# - - Updated Zoey photos -- (brown/white parti standard)



## Mandycasey'smom (Jan 3, 2009)

She doesn't look all that small she sure had interesting markings.
She looks like a fun little thing and once she grows some hair out I bet is pretty as can be.

I am not a fan of poodles shaved down. 
To each his own just not my favourite cut


----------



## Aidan (Mar 4, 2009)

This dog is from the breeder as an adult, she lived somewhere else for awhile. I don't know if she shaved the coat down for ease of maintenance or because the coat was in bad shape.

I'll let it grow out, i like fluffy!


----------



## T o d d (Sep 25, 2007)

Awesome markings!!!

If you want to see shaved down checkout Moose's old pictures  About summer time to do that again too.


----------



## WonderPup (Oct 26, 2008)

I love that pic of her sitting and facing the camera, she's a pretty girl...  Have you shown Vega yet ?? Does he want a big sister?


----------



## Aidan (Mar 4, 2009)

Vega adores other dogs and constantly wants to play.
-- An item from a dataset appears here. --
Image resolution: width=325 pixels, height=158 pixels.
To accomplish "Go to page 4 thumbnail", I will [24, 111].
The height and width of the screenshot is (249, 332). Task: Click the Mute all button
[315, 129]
I hope she can keep up with him!


----------



## Finghin (Apr 16, 2009)

awww! she looks like she's wearing a jacket. she's lovely


----------



## Pamela (Sep 9, 2008)

oh she is beautiful!!!!


----------



## Aidan (Mar 4, 2009)

Thank you!


----------



## Bella's Momma (Jul 26, 2009)

WonderPup said:


> I love that pic of her sitting and facing the camera, she's a pretty girl...



Same here. Wow. She's beautiful. I've never seen a parti IRL, but she's just gorgeous.


----------



## jak (Aug 15, 2009)

I prefer fluffy too.

Everyone is constantly saying she needs to be cut down, too much fluff!
I once had her legs so long that the front ones merged together lol


----------